Required work
From the records that follow, copy every line that contains the word "will".
+---+
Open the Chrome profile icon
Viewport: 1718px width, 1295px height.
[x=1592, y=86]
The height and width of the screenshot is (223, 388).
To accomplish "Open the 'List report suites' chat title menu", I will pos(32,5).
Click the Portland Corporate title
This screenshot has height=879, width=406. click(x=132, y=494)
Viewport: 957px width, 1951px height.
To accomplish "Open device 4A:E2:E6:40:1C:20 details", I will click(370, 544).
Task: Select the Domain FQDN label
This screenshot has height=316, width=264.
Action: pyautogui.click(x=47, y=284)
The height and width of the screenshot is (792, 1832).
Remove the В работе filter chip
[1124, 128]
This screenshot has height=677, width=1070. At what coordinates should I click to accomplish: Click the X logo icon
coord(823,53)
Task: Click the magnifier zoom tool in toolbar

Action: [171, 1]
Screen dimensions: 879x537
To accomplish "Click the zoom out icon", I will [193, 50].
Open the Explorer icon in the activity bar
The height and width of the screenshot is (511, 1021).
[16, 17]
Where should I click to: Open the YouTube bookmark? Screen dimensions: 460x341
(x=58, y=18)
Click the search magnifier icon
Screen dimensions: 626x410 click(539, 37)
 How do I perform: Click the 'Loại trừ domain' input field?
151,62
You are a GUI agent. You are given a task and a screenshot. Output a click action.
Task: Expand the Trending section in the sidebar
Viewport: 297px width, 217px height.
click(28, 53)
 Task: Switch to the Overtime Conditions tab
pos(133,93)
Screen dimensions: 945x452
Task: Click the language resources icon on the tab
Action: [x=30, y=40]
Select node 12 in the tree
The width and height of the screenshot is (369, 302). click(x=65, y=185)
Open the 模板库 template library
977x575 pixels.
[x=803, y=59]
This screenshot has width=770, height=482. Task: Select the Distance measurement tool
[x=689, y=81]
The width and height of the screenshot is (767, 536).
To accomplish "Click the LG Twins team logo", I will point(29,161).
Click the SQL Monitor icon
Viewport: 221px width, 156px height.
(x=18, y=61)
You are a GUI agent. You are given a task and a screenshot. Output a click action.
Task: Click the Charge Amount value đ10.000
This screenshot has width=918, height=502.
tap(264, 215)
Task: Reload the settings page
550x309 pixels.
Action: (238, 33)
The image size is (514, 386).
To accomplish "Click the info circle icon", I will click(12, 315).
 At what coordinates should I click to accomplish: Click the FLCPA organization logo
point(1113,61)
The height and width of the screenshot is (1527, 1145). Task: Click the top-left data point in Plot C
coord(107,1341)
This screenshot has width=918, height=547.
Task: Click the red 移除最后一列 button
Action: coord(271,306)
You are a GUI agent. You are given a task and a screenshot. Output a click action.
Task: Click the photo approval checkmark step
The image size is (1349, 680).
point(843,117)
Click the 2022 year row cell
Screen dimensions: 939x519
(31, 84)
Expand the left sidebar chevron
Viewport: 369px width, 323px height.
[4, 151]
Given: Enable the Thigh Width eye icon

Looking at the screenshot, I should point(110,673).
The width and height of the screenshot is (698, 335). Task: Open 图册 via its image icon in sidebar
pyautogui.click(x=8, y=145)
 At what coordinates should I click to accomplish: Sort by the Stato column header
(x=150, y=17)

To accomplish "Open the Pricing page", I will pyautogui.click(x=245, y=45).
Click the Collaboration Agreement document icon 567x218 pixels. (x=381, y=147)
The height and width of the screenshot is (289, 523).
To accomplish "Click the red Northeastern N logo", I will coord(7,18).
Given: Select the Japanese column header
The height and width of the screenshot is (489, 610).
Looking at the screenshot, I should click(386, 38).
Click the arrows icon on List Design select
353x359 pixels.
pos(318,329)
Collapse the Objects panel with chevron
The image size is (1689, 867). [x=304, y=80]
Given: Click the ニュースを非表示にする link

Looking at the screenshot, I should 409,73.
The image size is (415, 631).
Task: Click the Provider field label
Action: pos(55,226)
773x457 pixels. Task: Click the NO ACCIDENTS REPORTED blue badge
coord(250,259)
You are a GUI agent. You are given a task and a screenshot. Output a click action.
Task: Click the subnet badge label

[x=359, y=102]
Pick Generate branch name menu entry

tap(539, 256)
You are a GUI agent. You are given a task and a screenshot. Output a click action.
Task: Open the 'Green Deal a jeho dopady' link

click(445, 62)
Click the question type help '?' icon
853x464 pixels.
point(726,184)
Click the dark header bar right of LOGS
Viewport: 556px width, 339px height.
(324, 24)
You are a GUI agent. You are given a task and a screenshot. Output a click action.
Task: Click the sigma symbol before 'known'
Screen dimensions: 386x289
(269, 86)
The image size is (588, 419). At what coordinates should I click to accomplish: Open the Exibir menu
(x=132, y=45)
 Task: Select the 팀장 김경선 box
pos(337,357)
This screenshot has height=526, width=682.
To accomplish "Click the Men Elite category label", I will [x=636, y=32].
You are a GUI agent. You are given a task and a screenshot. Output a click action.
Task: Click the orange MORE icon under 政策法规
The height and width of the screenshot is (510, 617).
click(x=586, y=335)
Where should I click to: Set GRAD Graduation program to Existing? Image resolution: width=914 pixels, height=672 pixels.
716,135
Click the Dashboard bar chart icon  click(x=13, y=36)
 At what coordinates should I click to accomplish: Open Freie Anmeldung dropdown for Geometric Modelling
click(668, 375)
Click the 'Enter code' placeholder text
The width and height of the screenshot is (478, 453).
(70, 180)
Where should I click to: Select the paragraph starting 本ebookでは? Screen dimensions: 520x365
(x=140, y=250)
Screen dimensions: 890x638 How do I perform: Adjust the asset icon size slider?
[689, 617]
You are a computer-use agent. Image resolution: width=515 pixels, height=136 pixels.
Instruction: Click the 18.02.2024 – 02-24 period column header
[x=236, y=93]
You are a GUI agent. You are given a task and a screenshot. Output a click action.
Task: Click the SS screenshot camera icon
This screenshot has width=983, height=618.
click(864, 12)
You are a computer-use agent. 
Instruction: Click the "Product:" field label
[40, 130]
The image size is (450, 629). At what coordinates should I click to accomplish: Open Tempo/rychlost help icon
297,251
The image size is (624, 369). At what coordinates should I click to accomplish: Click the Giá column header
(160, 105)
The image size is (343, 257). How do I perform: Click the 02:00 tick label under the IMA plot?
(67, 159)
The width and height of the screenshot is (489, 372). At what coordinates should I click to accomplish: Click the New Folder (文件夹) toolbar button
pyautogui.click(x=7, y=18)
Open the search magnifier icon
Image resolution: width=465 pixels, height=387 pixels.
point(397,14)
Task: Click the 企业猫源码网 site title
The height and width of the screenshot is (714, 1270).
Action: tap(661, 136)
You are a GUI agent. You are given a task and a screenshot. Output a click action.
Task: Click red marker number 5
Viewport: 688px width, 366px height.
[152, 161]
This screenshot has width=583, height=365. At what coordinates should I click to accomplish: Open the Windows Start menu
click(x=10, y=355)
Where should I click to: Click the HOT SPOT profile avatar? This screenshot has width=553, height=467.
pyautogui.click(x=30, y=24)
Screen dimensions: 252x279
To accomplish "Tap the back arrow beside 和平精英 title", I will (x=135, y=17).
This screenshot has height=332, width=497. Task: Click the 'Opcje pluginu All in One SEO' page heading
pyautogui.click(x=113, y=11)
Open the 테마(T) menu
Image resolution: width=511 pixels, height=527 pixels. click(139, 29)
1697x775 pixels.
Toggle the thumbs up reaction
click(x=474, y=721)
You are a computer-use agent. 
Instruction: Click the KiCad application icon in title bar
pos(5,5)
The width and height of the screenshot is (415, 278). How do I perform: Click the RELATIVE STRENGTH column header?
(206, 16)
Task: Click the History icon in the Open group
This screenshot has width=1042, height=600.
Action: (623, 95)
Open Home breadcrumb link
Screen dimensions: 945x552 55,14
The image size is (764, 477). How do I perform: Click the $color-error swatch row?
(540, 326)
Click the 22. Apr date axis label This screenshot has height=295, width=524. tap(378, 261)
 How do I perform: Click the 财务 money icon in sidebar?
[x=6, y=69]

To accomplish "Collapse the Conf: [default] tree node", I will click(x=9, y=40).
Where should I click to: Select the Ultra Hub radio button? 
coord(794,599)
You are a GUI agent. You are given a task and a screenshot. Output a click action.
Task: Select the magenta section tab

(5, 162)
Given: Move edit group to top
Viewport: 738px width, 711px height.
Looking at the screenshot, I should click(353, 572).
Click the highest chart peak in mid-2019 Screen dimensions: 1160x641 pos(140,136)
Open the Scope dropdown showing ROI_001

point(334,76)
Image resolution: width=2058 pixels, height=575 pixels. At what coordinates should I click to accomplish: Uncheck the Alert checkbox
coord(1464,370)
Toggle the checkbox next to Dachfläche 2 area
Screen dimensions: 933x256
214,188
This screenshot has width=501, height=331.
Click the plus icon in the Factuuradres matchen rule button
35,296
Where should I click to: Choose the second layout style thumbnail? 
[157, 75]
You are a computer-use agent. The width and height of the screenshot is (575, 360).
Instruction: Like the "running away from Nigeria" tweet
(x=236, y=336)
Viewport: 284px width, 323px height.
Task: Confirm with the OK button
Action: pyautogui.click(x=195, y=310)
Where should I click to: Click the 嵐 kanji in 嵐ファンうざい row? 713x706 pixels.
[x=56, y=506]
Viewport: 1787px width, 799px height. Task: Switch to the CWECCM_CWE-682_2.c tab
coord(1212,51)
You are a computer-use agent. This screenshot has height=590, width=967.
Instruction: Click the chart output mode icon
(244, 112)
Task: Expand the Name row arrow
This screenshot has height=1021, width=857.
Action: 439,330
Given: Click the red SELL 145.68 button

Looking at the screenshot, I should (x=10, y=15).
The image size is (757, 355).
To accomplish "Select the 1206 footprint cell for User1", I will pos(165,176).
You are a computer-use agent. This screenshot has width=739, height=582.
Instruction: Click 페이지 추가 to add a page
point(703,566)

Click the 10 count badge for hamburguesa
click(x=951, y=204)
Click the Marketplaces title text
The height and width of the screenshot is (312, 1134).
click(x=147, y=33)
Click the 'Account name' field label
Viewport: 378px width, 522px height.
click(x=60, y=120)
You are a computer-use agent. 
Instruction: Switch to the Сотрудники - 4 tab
+---+
Written solution
To accomplish "Open the 'List report suites' chat title menu", I will pos(32,5).
To accomplish "Open device 4A:E2:E6:40:1C:20 details", I will click(370, 544).
To accomplish "Click the zoom out icon", I will [193, 50].
To accomplish "Click the LG Twins team logo", I will point(29,161).
To accomplish "Click the info circle icon", I will click(12, 315).
To accomplish "Open the Pricing page", I will pyautogui.click(x=245, y=45).
To accomplish "Click the red Northeastern N logo", I will coord(7,18).
To accomplish "Click the Men Elite category label", I will [x=636, y=32].
To accomplish "Tap the back arrow beside 和平精英 title", I will (x=135, y=17).
To accomplish "Collapse the Conf: [default] tree node", I will click(x=9, y=40).
To accomplish "Select the 1206 footprint cell for User1", I will pos(165,176).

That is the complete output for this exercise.